--- TEXT SHOWN Enclosed Below ---

Temple treats first patient in the U.S. in a new clinical trial for treatment of COVID-19
Temple Hospital is participating in a clinical trial to evaluate the effectiveness of gimsilumab for treating COVID-19.
Temple University Hospital has treated the first patient in the U.S. in the BREATHE clinical trial evaluating the effectiveness of an experimental drug called gimsilumab for treating patients with COVID-19 and acute respiratory distress syndrome (ARDS).
Gerard J. Criner, chair and professor of thoracic medicine and surgery at Temple’s Lewis Katz School of Medicine and director of the Temple Lung Center, is the principal investigator at Temple University Hospital for the study.
Many COVID-19 patients experience an overactive immune response that leads to lung injury, ARDS and ultimately death. ARDS is a life-threatening inflammatory lung syndrome characterized by a lack of oxygen to the tissue and stiff lungs. The overall mortality rate for ARDS, despite hospitalization and mechanical ventilation, is 41%.
The goal of the clinical trial is to see if gimsilumab can help regulate the immune system’s heightened response to the virus, which may be triggering the respiratory distress seen in severe COVID-19 cases.

--- End of Enclosed TEXT SHOWN ---

## PROBLEM DETAILS
Continue the article about Temple University Hospital's gimsilumab trial for COVID-19 from where it stops.

--- DATASET ENTRIES Enclosed Below ---

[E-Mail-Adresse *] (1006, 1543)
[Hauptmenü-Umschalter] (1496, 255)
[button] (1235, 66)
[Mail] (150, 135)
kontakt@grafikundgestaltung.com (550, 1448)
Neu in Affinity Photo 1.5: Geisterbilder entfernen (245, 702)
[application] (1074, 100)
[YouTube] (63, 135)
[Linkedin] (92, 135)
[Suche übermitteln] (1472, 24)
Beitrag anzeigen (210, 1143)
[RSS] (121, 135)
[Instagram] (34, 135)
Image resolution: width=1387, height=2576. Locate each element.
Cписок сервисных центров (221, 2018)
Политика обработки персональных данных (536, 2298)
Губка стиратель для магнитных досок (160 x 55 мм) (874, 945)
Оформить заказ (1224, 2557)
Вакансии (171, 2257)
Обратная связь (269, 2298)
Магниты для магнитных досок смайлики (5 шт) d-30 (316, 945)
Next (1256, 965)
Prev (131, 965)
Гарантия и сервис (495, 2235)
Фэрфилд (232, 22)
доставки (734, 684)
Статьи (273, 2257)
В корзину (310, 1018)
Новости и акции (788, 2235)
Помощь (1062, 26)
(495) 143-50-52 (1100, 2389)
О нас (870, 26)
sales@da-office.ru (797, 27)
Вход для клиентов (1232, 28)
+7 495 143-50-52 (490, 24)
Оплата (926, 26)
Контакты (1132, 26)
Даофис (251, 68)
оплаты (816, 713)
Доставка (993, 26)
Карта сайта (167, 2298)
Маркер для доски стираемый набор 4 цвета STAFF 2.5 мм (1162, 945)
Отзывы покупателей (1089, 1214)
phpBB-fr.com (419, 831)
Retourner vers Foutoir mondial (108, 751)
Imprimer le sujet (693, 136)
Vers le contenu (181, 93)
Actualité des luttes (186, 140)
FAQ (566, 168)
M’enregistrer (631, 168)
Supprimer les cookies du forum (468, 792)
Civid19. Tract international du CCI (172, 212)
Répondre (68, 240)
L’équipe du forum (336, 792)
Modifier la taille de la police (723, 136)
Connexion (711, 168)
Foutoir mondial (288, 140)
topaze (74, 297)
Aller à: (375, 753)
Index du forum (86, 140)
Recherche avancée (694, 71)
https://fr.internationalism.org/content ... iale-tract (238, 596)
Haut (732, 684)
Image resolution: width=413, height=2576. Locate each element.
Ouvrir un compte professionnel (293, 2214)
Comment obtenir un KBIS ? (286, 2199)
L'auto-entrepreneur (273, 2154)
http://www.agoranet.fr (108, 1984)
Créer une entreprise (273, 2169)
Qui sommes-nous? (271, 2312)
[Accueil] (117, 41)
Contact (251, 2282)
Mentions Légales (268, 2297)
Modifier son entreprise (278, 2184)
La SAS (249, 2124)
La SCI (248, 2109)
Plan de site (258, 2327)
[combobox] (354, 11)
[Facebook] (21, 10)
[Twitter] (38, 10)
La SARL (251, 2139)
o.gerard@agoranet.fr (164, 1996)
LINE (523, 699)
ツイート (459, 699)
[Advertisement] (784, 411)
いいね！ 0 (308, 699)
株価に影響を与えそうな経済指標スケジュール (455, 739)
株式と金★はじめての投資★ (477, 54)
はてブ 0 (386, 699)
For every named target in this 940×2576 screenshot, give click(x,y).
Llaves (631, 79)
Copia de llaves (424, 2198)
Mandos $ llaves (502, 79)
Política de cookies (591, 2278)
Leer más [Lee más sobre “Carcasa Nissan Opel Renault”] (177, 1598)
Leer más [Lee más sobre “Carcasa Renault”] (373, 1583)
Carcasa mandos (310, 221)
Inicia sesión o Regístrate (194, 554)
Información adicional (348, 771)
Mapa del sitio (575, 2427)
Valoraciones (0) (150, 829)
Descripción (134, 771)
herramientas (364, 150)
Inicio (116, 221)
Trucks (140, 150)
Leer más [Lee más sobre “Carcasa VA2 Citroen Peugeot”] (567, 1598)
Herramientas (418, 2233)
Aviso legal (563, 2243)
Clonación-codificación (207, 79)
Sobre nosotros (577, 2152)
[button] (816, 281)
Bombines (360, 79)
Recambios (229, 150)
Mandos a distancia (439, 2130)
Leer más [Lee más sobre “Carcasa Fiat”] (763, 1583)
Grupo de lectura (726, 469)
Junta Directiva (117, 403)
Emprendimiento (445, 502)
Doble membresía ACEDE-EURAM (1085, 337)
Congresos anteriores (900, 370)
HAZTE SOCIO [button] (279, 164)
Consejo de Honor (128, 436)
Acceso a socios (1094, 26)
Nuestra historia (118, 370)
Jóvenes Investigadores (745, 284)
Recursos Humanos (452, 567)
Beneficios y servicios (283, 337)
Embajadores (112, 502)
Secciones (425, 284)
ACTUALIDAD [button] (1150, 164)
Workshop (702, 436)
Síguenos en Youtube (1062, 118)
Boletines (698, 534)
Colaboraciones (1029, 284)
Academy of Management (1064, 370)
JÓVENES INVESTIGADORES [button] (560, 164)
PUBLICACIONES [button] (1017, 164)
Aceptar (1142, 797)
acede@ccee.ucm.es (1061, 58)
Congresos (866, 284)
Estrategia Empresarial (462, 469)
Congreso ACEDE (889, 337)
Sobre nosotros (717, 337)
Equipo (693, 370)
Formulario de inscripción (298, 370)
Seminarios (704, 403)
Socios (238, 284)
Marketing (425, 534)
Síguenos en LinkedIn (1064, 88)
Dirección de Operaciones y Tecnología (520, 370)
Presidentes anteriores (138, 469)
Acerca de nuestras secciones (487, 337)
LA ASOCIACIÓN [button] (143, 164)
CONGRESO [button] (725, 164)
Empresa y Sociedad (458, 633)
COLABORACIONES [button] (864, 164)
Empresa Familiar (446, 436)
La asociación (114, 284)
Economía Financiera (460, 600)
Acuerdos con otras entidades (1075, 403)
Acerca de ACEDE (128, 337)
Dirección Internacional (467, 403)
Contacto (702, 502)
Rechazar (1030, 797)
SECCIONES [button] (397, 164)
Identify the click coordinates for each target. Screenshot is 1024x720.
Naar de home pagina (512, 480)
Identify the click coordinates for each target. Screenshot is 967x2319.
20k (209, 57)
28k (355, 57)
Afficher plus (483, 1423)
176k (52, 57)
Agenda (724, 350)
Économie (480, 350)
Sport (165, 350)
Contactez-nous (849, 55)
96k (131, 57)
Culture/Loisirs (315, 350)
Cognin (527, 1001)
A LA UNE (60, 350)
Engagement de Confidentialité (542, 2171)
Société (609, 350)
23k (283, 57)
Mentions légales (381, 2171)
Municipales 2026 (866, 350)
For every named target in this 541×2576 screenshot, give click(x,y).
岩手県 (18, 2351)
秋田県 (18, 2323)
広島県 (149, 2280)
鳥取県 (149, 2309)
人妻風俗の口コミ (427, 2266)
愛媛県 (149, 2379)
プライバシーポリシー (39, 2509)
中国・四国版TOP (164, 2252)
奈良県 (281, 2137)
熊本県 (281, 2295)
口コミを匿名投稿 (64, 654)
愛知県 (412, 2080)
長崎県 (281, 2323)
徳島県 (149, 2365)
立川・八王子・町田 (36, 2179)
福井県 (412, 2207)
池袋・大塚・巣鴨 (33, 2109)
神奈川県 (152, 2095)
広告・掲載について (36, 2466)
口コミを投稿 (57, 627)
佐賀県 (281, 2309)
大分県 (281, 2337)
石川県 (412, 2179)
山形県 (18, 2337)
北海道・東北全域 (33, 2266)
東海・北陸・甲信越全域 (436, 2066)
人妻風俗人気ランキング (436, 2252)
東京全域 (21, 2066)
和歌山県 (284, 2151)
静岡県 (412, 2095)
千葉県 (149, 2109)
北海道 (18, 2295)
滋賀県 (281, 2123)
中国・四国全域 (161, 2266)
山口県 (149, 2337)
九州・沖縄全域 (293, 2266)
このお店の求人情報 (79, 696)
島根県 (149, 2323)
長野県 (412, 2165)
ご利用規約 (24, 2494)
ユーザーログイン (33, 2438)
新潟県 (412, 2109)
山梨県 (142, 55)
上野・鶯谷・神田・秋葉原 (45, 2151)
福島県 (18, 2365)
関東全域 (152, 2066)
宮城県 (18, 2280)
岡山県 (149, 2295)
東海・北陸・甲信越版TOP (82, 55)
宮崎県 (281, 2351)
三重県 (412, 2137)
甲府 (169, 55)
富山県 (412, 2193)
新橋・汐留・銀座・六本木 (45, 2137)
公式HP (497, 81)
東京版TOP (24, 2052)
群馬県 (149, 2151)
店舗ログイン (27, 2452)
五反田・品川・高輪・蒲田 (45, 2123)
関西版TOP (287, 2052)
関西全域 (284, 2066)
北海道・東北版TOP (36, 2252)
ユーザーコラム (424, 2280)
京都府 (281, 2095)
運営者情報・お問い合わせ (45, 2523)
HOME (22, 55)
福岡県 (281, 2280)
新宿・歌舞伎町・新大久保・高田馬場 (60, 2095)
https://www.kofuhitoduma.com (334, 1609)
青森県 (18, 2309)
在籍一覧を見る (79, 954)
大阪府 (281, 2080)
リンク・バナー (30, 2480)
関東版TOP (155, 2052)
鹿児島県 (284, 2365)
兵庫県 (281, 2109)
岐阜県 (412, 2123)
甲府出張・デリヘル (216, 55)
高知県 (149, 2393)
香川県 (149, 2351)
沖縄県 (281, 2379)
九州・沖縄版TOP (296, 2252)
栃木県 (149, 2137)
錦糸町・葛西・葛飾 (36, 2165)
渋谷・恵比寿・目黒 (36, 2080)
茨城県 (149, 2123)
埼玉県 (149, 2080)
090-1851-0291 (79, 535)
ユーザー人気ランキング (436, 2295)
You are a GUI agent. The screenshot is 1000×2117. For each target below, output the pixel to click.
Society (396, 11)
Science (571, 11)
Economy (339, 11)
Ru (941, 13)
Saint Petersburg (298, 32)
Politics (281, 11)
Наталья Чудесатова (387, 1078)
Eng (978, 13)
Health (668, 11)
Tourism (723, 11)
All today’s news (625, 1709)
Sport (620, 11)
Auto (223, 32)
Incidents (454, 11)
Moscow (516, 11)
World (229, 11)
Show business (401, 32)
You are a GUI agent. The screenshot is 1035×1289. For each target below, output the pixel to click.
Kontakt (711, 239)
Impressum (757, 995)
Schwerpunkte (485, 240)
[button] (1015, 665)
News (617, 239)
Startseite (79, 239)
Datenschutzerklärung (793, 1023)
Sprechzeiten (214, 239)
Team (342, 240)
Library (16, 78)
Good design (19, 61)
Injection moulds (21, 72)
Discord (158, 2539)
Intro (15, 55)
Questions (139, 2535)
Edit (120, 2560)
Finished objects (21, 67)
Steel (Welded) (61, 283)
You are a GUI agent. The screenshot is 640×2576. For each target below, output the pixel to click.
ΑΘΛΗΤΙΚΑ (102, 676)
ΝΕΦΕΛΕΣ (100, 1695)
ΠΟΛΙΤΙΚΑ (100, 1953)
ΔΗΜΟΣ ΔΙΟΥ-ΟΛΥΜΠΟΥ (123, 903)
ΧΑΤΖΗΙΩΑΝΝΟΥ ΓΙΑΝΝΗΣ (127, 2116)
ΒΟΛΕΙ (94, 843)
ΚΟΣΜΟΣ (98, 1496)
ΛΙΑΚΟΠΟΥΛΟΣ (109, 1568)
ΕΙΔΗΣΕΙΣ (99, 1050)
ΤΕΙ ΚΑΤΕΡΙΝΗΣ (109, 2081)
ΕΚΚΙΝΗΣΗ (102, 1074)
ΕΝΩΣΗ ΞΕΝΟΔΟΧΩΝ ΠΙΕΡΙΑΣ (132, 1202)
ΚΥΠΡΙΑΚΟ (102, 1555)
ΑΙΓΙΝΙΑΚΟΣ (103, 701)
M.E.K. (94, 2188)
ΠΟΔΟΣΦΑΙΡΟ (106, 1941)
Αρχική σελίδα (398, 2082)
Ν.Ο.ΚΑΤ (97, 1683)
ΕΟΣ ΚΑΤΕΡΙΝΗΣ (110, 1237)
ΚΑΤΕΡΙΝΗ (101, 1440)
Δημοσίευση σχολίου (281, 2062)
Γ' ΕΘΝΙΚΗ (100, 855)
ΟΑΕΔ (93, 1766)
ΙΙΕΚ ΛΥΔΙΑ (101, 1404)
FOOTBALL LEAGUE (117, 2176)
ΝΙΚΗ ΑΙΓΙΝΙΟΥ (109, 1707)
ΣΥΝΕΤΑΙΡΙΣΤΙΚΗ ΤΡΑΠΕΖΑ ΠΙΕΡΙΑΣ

--- End of Enclosed DATASET ENTRIES ---

## RESPONSE
The latest data indicates that a key source of the serious lung inflammation and development of ARDS in COVID-19 patients may be a granulocyte macrophage-colony stimulating factor (GM-CSF), a protein that helps the body defend against infections. Some studies have shown that levels of GM-CSF are elevated in some patients with COVID-19.
Gimsilumab is an antibody that targets and may counteract the negative effects of GM-CSF. The clinical trial will help determine if inhibiting this protein can improve outcomes for COVID-19 patients.
“Emerging evidence suggests that GM-CSF may contribute to clinical worsening in COVID-19,” Criner said. “We are proud to participate in this clinical trial testing gimsilumab in this vulnerable patient population.”